To begin with, what was Veronica being trained for? Her handler picked her up when she was a child, first mobilized her when she was a young woman, but we never saw any sense of a larger mission. (Film summaries say she was trained from childhood to deal with the four preppie assholes who made a hobby of hunting and killing young women, but she’d been in training much longer than they’d been active. That’s in the first place; in the second, the hardest part of catching a serial killer is establishing his identity, so if these guys were already known, they could have been apprehended and prosecuted easily.) It doesn’t hold together logically, nor was there any reason for Veronica to be sent to go along with their little game other than to give the movie a chance to show her visiting payback against them.
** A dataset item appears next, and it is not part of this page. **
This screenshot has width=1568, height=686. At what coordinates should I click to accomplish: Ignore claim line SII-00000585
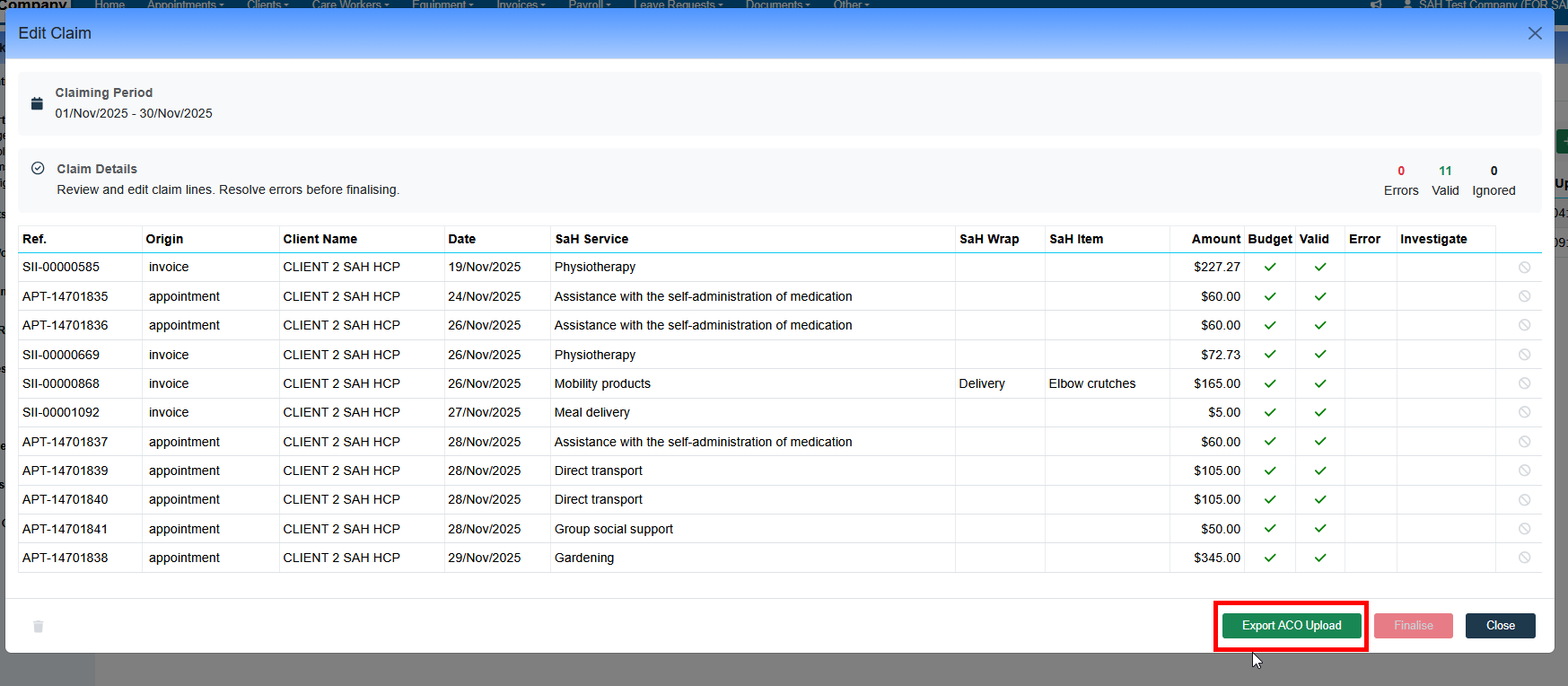pyautogui.click(x=1524, y=267)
It didn’t hold together. It didn’t work. And, as I said above, I could feel possibilities that were never touched.
The child Veronica was far too accepting of the death of her parents: one might even say ‘unmoved’. The man interviewing her (and later taking on the role of her trainer) said a “very bad man” had killed his wife and daughter. These elements could have been used for a much more imaginative story of a sociopath — the trainer — being put on a leash and tasked to prepare another sociopath — child Veronica — to carry out distasteful work that nonetheless needed to be done. (Yes, in this scenario he would have been the “very bad man” who killed his family.) So, okay, it’s only a general notion, and it would have required a lot of work, but it really could have been made into something.
I also watched “Avengers Grimm”. That one was just plain dumb … but, once over, it was over. “Final Girl” leaves me with the feeling of a lot of unfulfilled potential, and that annoys me.